Me pregunto qué tiene la palabra de la Iglesia que, apenas pronunciada, hace saltar las alarmas en las murallas del poder. Por qué salen los gigantes a enfrentarse a un perro muerto, si las encuestas dicen que la Iglesia no tiene prestigio, y los augures prevén que no le queda futuro. Por qué se alborotan las ocas del capitolio, como si alguien asaltase la sagrada fortaleza, cuando todo el mundo sabe que la Iglesia no tiene cuerpos de asalto, a no ser esos miles de hombres y mujeres que dedican su vida a la oración y a la caridad.

La Iglesia no gesticula, no vocifera; sólo habla. ¿Por qué esa palabra desarmada es más temida que una amenaza?

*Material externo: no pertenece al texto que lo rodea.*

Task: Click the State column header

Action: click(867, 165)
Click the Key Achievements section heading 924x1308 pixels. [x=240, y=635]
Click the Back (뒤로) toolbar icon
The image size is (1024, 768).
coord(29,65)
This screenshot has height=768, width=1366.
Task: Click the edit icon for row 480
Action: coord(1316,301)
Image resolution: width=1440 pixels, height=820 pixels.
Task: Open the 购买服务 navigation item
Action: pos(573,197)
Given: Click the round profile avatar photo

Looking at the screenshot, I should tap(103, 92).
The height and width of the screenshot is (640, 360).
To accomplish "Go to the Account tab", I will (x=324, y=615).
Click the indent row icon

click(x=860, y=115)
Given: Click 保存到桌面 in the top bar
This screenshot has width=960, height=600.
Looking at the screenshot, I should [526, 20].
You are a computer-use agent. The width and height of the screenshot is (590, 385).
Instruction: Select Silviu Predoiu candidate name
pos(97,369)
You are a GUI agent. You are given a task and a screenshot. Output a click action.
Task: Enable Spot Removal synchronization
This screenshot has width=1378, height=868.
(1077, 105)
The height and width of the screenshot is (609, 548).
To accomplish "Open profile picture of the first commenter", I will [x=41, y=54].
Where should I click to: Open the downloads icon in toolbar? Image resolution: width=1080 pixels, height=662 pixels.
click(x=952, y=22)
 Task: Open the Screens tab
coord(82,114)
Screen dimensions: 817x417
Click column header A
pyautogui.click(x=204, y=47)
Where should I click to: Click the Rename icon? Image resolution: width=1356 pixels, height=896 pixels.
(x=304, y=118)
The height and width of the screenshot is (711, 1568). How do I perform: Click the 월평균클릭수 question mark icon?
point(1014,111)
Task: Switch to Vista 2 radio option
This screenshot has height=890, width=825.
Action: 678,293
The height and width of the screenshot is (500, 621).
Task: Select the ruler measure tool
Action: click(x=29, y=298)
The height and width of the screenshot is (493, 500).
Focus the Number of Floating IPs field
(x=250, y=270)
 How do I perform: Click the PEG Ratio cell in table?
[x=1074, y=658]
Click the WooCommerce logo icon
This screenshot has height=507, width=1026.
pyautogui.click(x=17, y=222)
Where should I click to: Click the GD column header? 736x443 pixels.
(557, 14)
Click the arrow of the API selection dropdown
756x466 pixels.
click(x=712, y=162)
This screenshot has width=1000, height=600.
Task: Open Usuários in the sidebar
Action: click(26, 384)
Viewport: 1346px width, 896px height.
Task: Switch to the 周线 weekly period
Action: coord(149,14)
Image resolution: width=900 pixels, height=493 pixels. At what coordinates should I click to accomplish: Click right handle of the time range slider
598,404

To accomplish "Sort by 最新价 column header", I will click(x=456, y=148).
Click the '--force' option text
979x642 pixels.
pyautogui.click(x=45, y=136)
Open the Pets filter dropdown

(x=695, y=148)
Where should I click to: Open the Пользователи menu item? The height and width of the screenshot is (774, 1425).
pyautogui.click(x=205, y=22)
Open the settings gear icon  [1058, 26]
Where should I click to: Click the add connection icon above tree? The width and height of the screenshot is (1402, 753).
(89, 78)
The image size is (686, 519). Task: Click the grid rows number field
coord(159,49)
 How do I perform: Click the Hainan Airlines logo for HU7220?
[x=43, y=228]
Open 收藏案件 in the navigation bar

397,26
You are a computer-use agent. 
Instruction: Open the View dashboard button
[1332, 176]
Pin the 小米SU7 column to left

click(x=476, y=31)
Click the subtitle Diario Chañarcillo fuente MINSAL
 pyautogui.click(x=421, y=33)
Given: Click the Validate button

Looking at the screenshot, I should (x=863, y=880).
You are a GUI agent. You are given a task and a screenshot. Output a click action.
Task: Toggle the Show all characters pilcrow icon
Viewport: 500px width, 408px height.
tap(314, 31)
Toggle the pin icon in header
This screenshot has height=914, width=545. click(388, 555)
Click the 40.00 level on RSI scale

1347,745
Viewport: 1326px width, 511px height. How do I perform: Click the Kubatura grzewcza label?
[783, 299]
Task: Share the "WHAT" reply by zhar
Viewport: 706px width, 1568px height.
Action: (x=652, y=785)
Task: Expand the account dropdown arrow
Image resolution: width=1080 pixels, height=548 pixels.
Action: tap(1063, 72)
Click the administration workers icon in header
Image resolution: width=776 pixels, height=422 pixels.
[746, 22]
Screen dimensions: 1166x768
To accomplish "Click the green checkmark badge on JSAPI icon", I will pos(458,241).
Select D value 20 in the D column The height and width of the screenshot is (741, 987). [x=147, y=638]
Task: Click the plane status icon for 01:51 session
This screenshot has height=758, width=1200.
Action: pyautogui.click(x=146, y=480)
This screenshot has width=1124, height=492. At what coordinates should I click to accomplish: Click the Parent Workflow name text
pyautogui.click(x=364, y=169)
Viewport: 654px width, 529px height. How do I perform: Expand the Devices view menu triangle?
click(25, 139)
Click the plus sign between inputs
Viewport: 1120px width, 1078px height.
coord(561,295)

Lo que intuyo: Detrás de la pretensión de recluir a la Iglesia en las sacristías está la voluntad de relegar a Dios al ámbito de lo privado, y hacer de hombres y mujeres libres un gremio de súbditos. La palabra de la Iglesia es una gaita, un incordio, una mosca que incomoda al personal, porque le recuerda que Dios no se deja enterrar, que la justicia y la bondad son eternas, que las leyes no están por encima del bien y el mal, y que la dignidad de las personas y su libertad no derivan de la voluntad de unos legisladores.

Junio de 2009.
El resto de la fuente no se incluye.